++++ DOCUMENT SECTION ++++

Contact suppliers and customers about their preparations. Make alternate
plans if necessary.
On Dec. 17, 1998 Janet Abrams, Executive Director of the President's Council
on Year 2000 Conversion, said that the U.S. government anticipates "a
large series of mild to moderate disruptions acrossthe country...These are
situations that in usual times you might be able to call on the state or
the federal government to help solve, but we are stressing to our local
officials that they're going to have to take care of these problems on their
own."
This means it is up to all of us. We invite you to join with others in your
community to build a more secure and resilient food system. A good first
step is starting the conversation with your family and your neighbors. We
wish you well.
Statement issued from the 19th Annual
Ecological Farming Conference,
Asilomar CA, January 23, 1999
THE DRAFTERS of the 19th Annual Ecological Farming Conference Asilomar
statement [organizations listed for drafter identification purposes only]
Cho-Qosh Auh-Ho-Oh, Native American story teller and teacher, Willits, CA
Roger Blobaum, Blobaum & Associates, Washington, DC
Diane Cooner, CCOF, North Coast Chapter, Guerneville, CA
Kathleen Downey, Organic Materials Review Institute (OMRI), Eugene, OR
Terry & Carolyn Harrison, Sonoma Antique Apple Nursery, Healdsburg,
CA
Fred Kirschenmann, Kirschenmann Family Farms, Windsor, ND
Bryce Lundberg, Lundberg Family Farms, Richvale, CA
Barbara Meister, Meister Consulting, CSA Board, Santa Cruz, CA
Jim & Harlyn Meyer, Cascadian Home Farm, Rockport, WA
Carolyn Raffensperger, Science & Environmental Health Network, Windsor,
ND
Danny Rubenstein, Rubenstein & Associates, San Anselmo, CA
Larry Shook, Journalist, editor of Awakening: the Upside of Y2K, Spokane,
WA
Larry Shook adds the following thoughts, addressed to another co-author:
The most obvious next step -- and it should happen soon -- is to
use the statement
to facilitate a discussion among organizations that could adopt it. Use
the
Internet. Raise an army of farmers. Make Thomas Jefferson proud.

++++

REQUIRED ACTIONS
• a. According to the Asilomar statement, who was Executive Director of the President's Council on Year 2000 Conversion?
• b. Output the portion of the Asilomar statement starting with "Contact suppliers and" and going on through "wish you well.".
The listing that follows comes from a separate source.

++++ RECORD EXTRACTS ++++

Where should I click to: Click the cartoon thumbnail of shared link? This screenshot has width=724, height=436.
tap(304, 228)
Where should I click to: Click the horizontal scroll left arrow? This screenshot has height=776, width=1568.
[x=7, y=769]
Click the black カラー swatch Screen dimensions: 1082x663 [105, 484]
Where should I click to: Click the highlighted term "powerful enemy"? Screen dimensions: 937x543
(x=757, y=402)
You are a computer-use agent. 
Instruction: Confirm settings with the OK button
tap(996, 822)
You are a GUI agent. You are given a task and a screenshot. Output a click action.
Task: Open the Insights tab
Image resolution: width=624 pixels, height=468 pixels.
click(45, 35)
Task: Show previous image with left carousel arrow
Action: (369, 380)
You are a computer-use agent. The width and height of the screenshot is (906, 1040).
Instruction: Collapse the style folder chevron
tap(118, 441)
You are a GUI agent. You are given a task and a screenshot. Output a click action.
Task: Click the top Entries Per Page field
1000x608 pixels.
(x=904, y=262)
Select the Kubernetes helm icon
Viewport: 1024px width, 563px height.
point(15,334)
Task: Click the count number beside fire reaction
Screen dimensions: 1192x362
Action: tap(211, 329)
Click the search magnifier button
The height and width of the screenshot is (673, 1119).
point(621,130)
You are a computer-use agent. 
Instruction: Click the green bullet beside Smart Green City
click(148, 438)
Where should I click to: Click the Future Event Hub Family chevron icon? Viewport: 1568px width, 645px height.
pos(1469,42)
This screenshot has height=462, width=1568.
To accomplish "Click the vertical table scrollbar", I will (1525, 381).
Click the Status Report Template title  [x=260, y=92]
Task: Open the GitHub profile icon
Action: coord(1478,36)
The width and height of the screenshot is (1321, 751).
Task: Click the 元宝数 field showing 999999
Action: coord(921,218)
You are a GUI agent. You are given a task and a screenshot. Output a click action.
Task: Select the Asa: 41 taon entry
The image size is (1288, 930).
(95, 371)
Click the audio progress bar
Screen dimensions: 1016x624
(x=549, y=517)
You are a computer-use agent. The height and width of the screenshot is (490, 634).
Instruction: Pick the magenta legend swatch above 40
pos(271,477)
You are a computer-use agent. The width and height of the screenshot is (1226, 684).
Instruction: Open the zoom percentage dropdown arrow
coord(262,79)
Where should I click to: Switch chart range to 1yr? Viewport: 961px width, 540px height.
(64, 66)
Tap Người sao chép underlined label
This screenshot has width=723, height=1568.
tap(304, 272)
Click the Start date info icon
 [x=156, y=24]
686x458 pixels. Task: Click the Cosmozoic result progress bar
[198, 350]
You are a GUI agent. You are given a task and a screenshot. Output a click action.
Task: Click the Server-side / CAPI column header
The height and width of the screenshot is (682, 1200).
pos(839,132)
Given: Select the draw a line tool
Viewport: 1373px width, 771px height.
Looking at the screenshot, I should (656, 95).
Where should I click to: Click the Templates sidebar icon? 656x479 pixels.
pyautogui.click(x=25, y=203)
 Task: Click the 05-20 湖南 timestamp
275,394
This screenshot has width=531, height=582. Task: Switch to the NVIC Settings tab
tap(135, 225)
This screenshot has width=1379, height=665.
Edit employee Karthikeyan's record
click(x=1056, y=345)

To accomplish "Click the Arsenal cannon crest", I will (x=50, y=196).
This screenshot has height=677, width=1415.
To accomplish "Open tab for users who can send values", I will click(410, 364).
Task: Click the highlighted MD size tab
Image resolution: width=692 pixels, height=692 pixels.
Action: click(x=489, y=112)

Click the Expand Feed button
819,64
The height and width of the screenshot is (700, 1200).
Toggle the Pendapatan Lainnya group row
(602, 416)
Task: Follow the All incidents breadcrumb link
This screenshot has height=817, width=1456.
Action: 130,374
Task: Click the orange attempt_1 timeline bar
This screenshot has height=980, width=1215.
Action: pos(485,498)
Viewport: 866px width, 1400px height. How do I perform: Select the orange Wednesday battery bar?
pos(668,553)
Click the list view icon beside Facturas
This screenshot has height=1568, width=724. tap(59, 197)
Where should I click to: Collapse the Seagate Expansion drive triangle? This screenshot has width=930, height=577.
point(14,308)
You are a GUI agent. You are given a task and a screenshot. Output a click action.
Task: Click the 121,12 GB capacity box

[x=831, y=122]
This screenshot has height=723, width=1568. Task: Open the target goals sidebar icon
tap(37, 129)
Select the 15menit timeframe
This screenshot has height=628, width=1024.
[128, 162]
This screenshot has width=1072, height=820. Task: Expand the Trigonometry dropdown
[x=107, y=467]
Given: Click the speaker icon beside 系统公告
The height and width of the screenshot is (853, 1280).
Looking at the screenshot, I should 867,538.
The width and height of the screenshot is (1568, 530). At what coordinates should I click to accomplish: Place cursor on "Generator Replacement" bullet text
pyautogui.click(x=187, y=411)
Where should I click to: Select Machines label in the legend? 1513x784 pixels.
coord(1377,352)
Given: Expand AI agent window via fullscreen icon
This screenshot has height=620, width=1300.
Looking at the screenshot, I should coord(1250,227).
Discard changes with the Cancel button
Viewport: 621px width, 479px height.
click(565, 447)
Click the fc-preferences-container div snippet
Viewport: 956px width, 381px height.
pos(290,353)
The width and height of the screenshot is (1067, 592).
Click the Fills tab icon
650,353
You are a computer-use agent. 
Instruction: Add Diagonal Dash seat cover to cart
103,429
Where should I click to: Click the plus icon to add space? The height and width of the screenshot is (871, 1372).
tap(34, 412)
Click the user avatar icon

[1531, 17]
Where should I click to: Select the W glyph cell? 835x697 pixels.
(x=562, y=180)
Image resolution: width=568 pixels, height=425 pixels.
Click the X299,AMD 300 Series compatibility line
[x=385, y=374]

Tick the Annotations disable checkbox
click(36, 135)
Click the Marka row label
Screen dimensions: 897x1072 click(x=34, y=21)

++++

ANSWERS TO THE TASKS
• a. Janet Abrams

• b.
Contact suppliers and customers about their preparations. Make alternate
plans if necessary.
On Dec. 17, 1998 Janet Abrams, Executive Director of the President's Council
on Year 2000 Conversion, said that the U.S. government anticipates "a
large series of mild to moderate disruptions acrossthe country...These are
situations that in usual times you might be able to call on the state or
the federal government to help solve, but we are stressing to our local
officials that they're going to have to take care of these problems on their
own."
This means it is up to all of us. We invite you to join with others in your
community to build a more secure and resilient food system. A good first
step is starting the conversation with your family and your neighbors. We
wish you well.